Departments of Anesthesiology and Critical Care.
Pediatric Sepsis Program.
Pediatrics. 2023 Jul 1;152(1). doi: 10.1542/peds.2022-060819.
Although children who survive sepsis are at risk for readmission, identification of patient-level variables associated with readmission has been limited by administrative datasets. We determined frequency and cause of readmission within 90 days of discharge and identified patient-level variables associated with readmission using a large, electronic health record-based registry.
This retrospective observational study included 3464 patients treated for sepsis or septic shock between January 2011 and December 2018 who survived to discharge at a single academic children's hospital. We determined frequency and cause of readmission through 90 days post-discharge and identified patient-level variables associated with readmission. Readmission was defined as inpatient treatment within 90 days post-discharge from a prior sepsis hospitalization. Outcomes were frequency of and reasons for 7-, 30-, and 90-day (primary) readmission. Patient variables were tested for independent associations with readmission using multivariable logistic regression.

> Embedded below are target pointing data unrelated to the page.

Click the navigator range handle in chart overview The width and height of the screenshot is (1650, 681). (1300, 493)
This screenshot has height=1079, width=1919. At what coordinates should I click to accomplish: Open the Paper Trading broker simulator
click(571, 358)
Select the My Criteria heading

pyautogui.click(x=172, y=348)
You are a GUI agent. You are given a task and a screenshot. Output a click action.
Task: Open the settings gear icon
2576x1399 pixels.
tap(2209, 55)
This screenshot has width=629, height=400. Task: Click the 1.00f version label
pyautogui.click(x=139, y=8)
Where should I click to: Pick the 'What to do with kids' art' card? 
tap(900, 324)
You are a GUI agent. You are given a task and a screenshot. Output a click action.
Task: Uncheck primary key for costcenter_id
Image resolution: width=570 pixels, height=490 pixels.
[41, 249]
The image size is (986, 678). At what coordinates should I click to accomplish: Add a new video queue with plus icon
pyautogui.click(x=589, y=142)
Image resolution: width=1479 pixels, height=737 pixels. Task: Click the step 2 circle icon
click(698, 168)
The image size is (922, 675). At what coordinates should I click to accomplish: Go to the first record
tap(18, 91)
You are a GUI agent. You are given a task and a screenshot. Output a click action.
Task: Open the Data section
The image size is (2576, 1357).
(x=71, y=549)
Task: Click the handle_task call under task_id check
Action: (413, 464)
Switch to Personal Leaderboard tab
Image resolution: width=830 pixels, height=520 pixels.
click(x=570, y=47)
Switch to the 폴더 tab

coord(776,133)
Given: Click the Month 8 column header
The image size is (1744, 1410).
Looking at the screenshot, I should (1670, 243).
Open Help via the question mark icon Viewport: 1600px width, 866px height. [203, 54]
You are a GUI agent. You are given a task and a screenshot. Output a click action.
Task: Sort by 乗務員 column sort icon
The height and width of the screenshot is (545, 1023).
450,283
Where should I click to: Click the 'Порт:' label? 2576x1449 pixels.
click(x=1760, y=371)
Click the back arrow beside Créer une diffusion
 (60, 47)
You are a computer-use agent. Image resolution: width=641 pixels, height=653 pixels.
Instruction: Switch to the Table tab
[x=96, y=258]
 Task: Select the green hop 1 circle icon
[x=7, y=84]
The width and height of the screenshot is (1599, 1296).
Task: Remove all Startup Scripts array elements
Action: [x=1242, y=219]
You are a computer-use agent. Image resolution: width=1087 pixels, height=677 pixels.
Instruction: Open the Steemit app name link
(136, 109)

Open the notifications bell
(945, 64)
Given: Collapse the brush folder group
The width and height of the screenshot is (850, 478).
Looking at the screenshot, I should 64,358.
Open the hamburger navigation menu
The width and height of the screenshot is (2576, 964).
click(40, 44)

Following index sepsis hospitalization, frequency of readmission at 7, 30, and 90 days was 7% (95% confidence interval 6%-8%), 20% (18%-21%), and 33% (31%-34%). Variables independently associated with 90-day readmission were age ≤ 1 year, chronic comorbid conditions, lower hemoglobin and higher blood urea nitrogen at sepsis recognition, and persistently low white blood cell count ≤ 2 thous/µL. These variables explained only a small proportion of overall risk (pseudo-R2 range 0.05-0.13) and had moderate predictive validity (area under the receiver operating curve range 0.67-0.72) for readmission.
Children who survive sepsis were frequently readmitted, most often for infections. Risk for readmission was only partly indicated by patient-level variables.
尽管败血症存活患儿有再次入院的风险,但由于行政数据集的限制,确定与再次入院相关的患者水平变量的研究有限。我们使用大型电子健康记录登记处,确定出院后 90 天内的再入院频率和原因,并确定与再入院相关的患者水平变量。
本回顾性观察性研究纳入了 2011 年 1 月至 2018 年 12 月在一家学术性儿童医院因败血症或败血症性休克接受治疗并存活至出院的 3464 例患者。我们通过出院后 90 天确定再入院的频率和原因,并确定与再入院相关的患者水平变量。再入院定义为出院后 90 天内因先前败血症住院再次入院的住院治疗。主要结局是 7 天、30 天和 90 天(主要)再入院的频率和原因。使用多变量逻辑回归检验患者变量与再入院的独立相关性。
在指数败血症住院后,7 天、30 天和 90 天的再入院频率分别为 7%(95%置信区间为 6%-8%)、20%(18%-21%)和 33%(31%-34%)。与 90 天再入院独立相关的变量为年龄≤1 岁、慢性合并症、败血症识别时血红蛋白较低和血尿素氮较高,以及持续白细胞计数≤2000/µL。这些变量仅能解释总体风险的一小部分(伪 R2 范围为 0.05-0.13),且对再入院的预测效度中等(接受者操作特征曲线下面积范围为 0.67-0.72)。
存活的败血症患儿常再次入院,最常见的原因是感染。患者水平变量仅部分提示再入院风险。